= Kim Albright =

Canadian film director

Kim Albright is a Canadian film director based in Vancouver, British Columbia, whose debut feature film With Love and a Major Organ was released in 2023.

Originally from Westmount, Quebec, she was educated at McGill University and in Edinburgh, remaining in the United Kingdom for most of the 2000s and 2010s as a director of commercials and music videos before returning to Canada in 2017. In her early career she also directed a number of short films, including Dragonfly (2007), Edward's Turmoil (2009), Albatross (2010), The Purple Plain (2016), The Director (2018) and Bring Out Your Dead (2019).
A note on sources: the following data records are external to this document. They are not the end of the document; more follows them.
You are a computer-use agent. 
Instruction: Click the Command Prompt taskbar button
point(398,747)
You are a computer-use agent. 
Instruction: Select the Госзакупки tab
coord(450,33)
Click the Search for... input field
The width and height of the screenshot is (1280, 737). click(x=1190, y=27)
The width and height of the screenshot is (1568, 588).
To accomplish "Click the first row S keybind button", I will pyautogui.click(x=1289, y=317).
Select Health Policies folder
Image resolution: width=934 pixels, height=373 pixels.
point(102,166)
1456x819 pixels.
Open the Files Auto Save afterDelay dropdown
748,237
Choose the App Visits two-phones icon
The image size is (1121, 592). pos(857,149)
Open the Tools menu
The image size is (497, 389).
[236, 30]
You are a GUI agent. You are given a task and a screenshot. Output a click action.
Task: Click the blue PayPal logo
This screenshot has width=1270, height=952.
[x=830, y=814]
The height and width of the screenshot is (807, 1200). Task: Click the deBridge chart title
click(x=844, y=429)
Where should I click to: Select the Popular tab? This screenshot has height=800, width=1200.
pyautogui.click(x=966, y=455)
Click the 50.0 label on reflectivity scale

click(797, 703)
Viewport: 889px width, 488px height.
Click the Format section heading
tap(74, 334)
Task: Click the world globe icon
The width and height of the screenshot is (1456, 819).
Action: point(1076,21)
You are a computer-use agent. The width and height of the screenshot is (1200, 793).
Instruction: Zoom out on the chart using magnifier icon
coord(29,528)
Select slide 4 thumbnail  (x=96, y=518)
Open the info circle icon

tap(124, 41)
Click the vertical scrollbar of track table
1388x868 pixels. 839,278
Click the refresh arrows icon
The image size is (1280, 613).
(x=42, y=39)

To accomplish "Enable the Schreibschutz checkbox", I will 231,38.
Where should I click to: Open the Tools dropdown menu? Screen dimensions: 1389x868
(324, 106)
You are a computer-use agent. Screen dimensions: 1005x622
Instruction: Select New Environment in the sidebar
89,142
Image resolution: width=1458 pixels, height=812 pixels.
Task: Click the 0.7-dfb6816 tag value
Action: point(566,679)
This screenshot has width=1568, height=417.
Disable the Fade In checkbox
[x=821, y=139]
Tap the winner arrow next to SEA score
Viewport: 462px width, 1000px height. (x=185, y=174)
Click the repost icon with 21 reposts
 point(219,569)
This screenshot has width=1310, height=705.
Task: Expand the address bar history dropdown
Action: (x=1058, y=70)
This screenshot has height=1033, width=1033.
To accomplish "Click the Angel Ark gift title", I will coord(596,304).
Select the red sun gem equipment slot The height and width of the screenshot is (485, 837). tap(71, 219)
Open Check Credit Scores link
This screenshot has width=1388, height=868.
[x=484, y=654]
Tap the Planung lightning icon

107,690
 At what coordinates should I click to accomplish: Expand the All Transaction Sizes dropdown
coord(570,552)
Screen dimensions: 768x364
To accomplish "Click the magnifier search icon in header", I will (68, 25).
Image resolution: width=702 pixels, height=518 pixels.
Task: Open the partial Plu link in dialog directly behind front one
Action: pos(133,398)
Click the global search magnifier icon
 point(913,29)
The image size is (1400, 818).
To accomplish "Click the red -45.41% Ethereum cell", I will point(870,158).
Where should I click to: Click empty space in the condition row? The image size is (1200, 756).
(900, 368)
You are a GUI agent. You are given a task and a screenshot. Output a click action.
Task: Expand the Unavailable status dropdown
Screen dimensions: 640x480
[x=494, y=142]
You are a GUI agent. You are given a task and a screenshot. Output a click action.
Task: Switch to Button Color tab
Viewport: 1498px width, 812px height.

She did a residency at the Canadian Film Centre in 2018, during which she met playwright Julia Lederer and began to collaborate on a film adaptation of Lederer's stage play With Love and a Major Organ. In 2020 she won two awards from Women in the Directors Chair for the screenplay treatment.

The film went into production in early 2022, and premiered in March 2023 at the South by Southwest festival, followed by its Canadian premiere in July at the Fantasia Film Festival.

The film was named to the initial longlist for the 2023 Jean-Marc Vallée DGC Discovery Award, and won awards for Best Film at the 2023 Reelworld Film Festival, and the 2024 Canadian Film Festival.